PROMPT -
Quote exactly the lines spanning from the top of the data below to the line that contains "Viewport: 362px width, 362px height.", including both.

DATA RECORDS -
+===+

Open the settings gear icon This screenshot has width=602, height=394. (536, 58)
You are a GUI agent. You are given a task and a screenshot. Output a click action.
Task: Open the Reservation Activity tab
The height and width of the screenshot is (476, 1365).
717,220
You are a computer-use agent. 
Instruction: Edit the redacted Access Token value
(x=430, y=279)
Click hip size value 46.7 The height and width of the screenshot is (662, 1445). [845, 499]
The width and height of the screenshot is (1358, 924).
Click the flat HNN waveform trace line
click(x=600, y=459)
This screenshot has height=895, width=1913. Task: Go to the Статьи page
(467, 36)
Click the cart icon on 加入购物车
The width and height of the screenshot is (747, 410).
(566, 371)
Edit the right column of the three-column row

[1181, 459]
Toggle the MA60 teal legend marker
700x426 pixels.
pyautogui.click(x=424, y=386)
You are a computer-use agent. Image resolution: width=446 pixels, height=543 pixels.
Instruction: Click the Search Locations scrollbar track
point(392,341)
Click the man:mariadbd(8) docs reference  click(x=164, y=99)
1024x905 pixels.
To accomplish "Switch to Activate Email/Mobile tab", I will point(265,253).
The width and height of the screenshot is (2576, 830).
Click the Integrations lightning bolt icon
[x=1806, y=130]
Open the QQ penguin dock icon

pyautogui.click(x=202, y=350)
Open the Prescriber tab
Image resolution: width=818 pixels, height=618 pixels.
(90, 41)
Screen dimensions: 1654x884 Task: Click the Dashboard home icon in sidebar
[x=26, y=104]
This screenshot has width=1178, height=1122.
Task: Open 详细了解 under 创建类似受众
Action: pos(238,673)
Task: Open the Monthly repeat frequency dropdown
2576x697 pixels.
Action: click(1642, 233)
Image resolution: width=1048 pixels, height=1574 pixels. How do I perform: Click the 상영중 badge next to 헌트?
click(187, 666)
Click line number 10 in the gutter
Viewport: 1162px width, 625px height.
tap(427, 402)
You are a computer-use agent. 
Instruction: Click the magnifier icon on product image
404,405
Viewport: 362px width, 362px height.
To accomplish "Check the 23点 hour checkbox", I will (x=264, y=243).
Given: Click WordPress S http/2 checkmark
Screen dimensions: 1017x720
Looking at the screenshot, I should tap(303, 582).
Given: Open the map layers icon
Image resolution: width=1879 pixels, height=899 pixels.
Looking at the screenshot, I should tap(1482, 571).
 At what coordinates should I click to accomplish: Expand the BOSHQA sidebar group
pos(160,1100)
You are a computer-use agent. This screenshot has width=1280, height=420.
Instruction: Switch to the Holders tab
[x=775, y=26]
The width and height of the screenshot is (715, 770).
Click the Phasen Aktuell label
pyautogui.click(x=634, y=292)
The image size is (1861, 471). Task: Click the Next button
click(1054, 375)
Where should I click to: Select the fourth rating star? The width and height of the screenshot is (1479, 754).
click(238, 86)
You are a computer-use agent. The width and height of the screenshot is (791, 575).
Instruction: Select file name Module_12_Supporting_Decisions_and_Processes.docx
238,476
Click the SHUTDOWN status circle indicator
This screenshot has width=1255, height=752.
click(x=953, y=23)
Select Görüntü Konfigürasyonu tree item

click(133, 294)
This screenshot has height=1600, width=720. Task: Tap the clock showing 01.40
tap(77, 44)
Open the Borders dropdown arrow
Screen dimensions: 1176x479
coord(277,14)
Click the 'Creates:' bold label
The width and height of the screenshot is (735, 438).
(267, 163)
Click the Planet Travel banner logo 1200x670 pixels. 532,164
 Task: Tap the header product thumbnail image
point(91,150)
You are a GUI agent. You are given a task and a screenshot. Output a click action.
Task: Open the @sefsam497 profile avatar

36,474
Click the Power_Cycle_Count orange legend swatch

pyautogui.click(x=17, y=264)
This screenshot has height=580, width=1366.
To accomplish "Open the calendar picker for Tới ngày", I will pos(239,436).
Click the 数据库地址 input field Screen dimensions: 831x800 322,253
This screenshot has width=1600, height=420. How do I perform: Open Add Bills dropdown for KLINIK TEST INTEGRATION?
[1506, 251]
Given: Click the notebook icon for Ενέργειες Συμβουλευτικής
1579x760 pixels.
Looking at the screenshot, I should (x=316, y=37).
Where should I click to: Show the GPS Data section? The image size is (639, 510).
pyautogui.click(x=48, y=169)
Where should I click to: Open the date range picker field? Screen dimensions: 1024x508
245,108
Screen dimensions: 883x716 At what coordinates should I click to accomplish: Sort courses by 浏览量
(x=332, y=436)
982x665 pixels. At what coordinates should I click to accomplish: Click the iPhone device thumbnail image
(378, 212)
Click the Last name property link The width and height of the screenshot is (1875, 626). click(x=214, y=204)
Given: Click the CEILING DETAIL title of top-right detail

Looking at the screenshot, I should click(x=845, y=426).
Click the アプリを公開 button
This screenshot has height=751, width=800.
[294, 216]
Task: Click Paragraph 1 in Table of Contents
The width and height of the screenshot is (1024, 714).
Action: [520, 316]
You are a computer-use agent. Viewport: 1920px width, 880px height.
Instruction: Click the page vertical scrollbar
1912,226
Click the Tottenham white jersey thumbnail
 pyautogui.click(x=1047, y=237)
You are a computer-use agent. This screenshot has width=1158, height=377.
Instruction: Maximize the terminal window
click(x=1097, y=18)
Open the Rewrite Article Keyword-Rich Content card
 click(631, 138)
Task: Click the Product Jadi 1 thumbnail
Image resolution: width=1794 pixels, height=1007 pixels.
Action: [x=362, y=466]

+===+

EXERCISE RESPONSE -
Open the settings gear icon This screenshot has width=602, height=394. (536, 58)
You are a GUI agent. You are given a task and a screenshot. Output a click action.
Task: Open the Reservation Activity tab
The height and width of the screenshot is (476, 1365).
717,220
You are a computer-use agent. 
Instruction: Edit the redacted Access Token value
(x=430, y=279)
Click hip size value 46.7 The height and width of the screenshot is (662, 1445). [845, 499]
The width and height of the screenshot is (1358, 924).
Click the flat HNN waveform trace line
click(x=600, y=459)
This screenshot has height=895, width=1913. Task: Go to the Статьи page
(467, 36)
Click the cart icon on 加入购物车
The width and height of the screenshot is (747, 410).
(566, 371)
Edit the right column of the three-column row

[1181, 459]
Toggle the MA60 teal legend marker
700x426 pixels.
pyautogui.click(x=424, y=386)
You are a computer-use agent. Image resolution: width=446 pixels, height=543 pixels.
Instruction: Click the Search Locations scrollbar track
point(392,341)
Click the man:mariadbd(8) docs reference  click(x=164, y=99)
1024x905 pixels.
To accomplish "Switch to Activate Email/Mobile tab", I will point(265,253).
The width and height of the screenshot is (2576, 830).
Click the Integrations lightning bolt icon
[x=1806, y=130]
Open the QQ penguin dock icon

pyautogui.click(x=202, y=350)
Open the Prescriber tab
Image resolution: width=818 pixels, height=618 pixels.
(90, 41)
Screen dimensions: 1654x884 Task: Click the Dashboard home icon in sidebar
[x=26, y=104]
This screenshot has width=1178, height=1122.
Task: Open 详细了解 under 创建类似受众
Action: pos(238,673)
Task: Open the Monthly repeat frequency dropdown
2576x697 pixels.
Action: click(1642, 233)
Image resolution: width=1048 pixels, height=1574 pixels. How do I perform: Click the 상영중 badge next to 헌트?
click(187, 666)
Click line number 10 in the gutter
Viewport: 1162px width, 625px height.
tap(427, 402)
You are a computer-use agent. 
Instruction: Click the magnifier icon on product image
404,405
Viewport: 362px width, 362px height.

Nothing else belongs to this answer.